Whether you write your memoir, autobiography, or a book on how to build a business from the ground up, you can include the Fichtean Curve to make your manuscript that much more enjoyable.

Don’t confuse nonfiction with the option to throw creativity to the side. Actually, nonfiction demands even more creativity in a way due to the need to reveal the tension in daily life.

Starting a business may not seem to include the three points of the Fichtean Curve, but it does. Remember starting your new career and working hard to get it off the ground. That’s the rising action. Then you had your best year of sales yet. Enter, the climax. And now you’re writing a book about your success. There’s your falling action.

Examples Of Stories That Use It

Explaining the Fichtean Curve and how to use it is helpful in many capacities, but some of us are more visual learners and need concrete examples. The following is a variety of examples from various genres that use this type of structure.

Fair warning—spoilers!

#1 – The Hunger Games is often used as an example of great writing, and for good reason. Not only did this standalone novel turn into a trilogy, but an entire film franchise resulted. This story starts with rising action at the Reaping, builds to a climax during the Games, and includes falling action when Katniss is finally allowed out of the arena.

However, the Fichtean Curve is also applied throughout the trilogy. Book one sets the stage for rising action, culminating in a climax at the end of book two when Peeta is captured by the Capitol. Readers can take a breath of relief at the end of Mockingjay when Katniss is married with a family, despite the trauma of her past.
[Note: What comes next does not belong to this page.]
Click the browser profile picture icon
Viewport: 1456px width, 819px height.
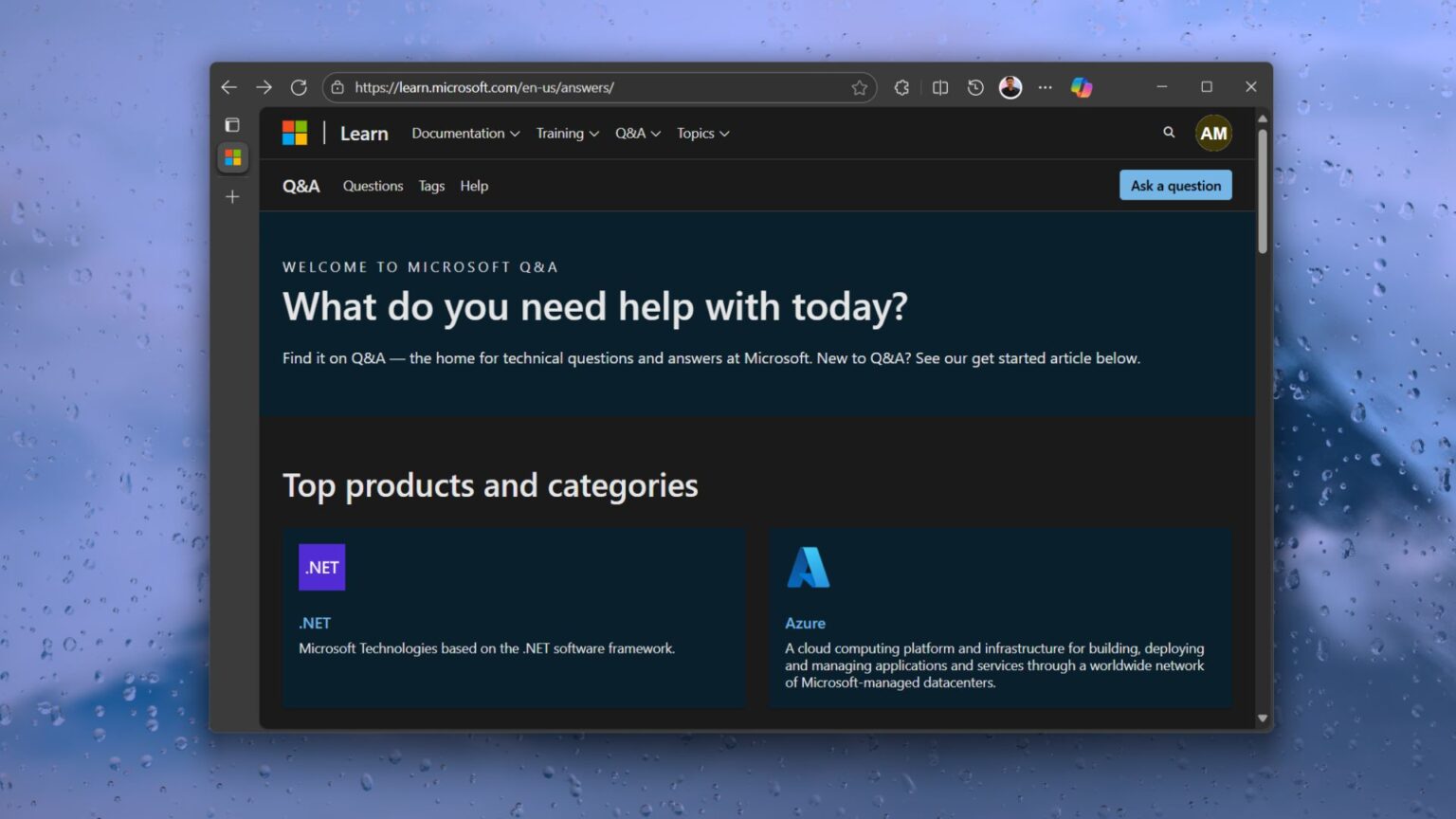pos(1010,87)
#2 – Marketing Made Simple is nonfiction by Donald Miller, with Dr. J. J. Peterson. Miller even uses the idea of story throughout his book, even though it’s not fiction. He begins with rising action by describing where you may find yourself in the world of marketing and how crucial it is to grasp this structure.

Miller climaxes his book with detailed training on how to succeed well no matter what type or size of business you run. He wraps his book up with falling action: The reader has assessed where they were at, learned how to move forward, and now it’s up to them to put it into practice.

#3 – Running For My Life by Lopez Lomong is the true story of one of the Lost Boys of Sudan. Lomong shares his life story starting with himself as a barefoot boy, one of the lost boys from the Sudanese Civil War. He shares a major climax of his life when Nike chose to sponsor him as an athlete on the US Olympic Team. Lomong ends his story by meeting his educational goals and turning his tassel at last.

However you choose to apply the Fichtean Curve to your writing, take these examples and the rule itself as guidelines.

You have complete creative liberty to make your story the best it can be—whether that’s by following the rules or, at times, breaking them!